Il sagrato è un ampio spazio per l’incontro della comunità e tutto il complesso chiesastico è pensato all’interno di un cuneo verde, di nuova progettazione (al momento non realizzato), capace di ricomporre in paesaggio anonimi tessuti edificati, aree rurali e archeologiche in abbandono,  capace cioè di ri-costruire un immaginario, prodotto di nuove relazioni tra comunità insediata e territorio” (da ArchiDiAP).
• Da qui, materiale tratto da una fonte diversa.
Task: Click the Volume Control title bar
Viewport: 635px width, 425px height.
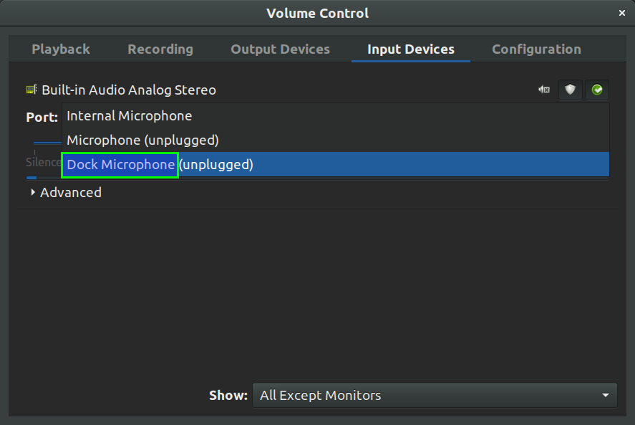Action: tap(317, 13)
Il Quartiere di Tor tre teste

Tor Tre Teste è uno delle tre parti che compongono l’Alessandrino, un vasto quartiere che mette insieme pezzi di territorio, diversi l'uno dall'altro, cuciti malamente insieme: Tor Tre Teste, Alessandrina, Quarticciolo.
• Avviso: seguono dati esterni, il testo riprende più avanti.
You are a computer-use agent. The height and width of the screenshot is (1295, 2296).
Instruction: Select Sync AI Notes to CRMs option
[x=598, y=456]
Ogni zona dell’Alessandrino è una frazione di un territorio schizofrenico dilaniato dalle tante differenze tra un isolato e l’altro, tra via e via, tra interno e esterno di uno stesso palazzo, come un mostro urbanistico collocato a ridosso del gigantesco acquedotto dell’imperatore Alessandro Severo, che dà il nome al quartiere.
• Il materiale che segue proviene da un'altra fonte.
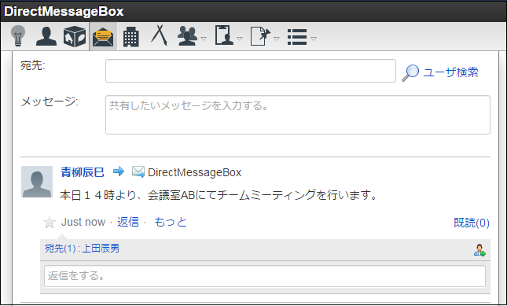Expand the dropdown arrow next to the clipboard icon
Image resolution: width=507 pixels, height=306 pixels.
[240, 39]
Un territorio ampio adagiato tra la via Palmiro Togliatti, la via Prenestina e la via Casilina, invaso dai tralicci dell’alta tensione e tagliato in verticale da Viale Alessandrino (un tempo Viale della Borgata Alessandrina) alla cui destra si apre il grande Parco Giovanni Palatucci che separa l'ex borgata Alessandrina da Tor Tre Treste.
Le case basse e disordinate dell’ex borgata lasciano il posto ai palazzoni alti di cemento che, intorno alla chiesa di Dio Padre Misericordioso, o Dives in Misericordia, si riflettono imponenti sulle sue grandi vetrate, quasi ad opprimere la leggera e veleggiante costruzione dedicata al culto.
La zona prende il nome da un bassorilievo in travertino raffigurante tre teste, di cui una femminile velata, posto sulla facciata di una chiesetta seicentesca, intitolata a sant’Anna, situata al nono chilometro della via Prenestina.
Uscendo dal parco, si arriva nell’immenso piazzale del parcheggio dietro la chiesa, dove di giorno i bambini improvvisano partitelle di calcio, con le magliette a fare i pali della porta, o dove i padri fanno fare scuola guida alle figlie, mentre di notte diviene privilegiato e appartato ritrovo degli incontri sessuali delle coppiette. Di fatto un quartiere che dà subito l’impressione di una deserta desolazione e dove gli unici punti di aggregazione sono gli spazi intorno alla chiesa o la lunga Via Tovaglieri, che taglia il quartiere. Poi poco altro: un supermercato, una gelateria e un giornalaio ai piedi del palazzo di vetro che Francesco Totti ha donato al Comune.
Il resto è verde abbandonato, strade piene di buche, rifiuti, guasti continui all'illuminazione. Uno dei tanti quartieri della periferia di Roma, come descrivono i cittadini abitanti di Tor Tre Teste, che hanno organizzato una nutrita raccolto di firme inviate alla sindaca Virginia Raggi e al presidente della Circoscrizione per elencare le molte problematiche irrisolte.  Si va dai palazzi occupati di via Viscogliosi e via di Tor Tre Teste ai fumi tossici del vicino campo rom di via Salviati, al parco di via Tovaglieri dove i cittadini sono costretti a pulizie domenicali fai da te, agli impianti di illuminazione guasti.
Così, l’unica idea di bello, isolata e surreale, resta la chiesa, come se Tor Tre Teste l’avesse fatto apposta ad essere così brutta e insignificante, per farla apparire come un veliero che il vento sospinge nel mare dei palazzoni intorno.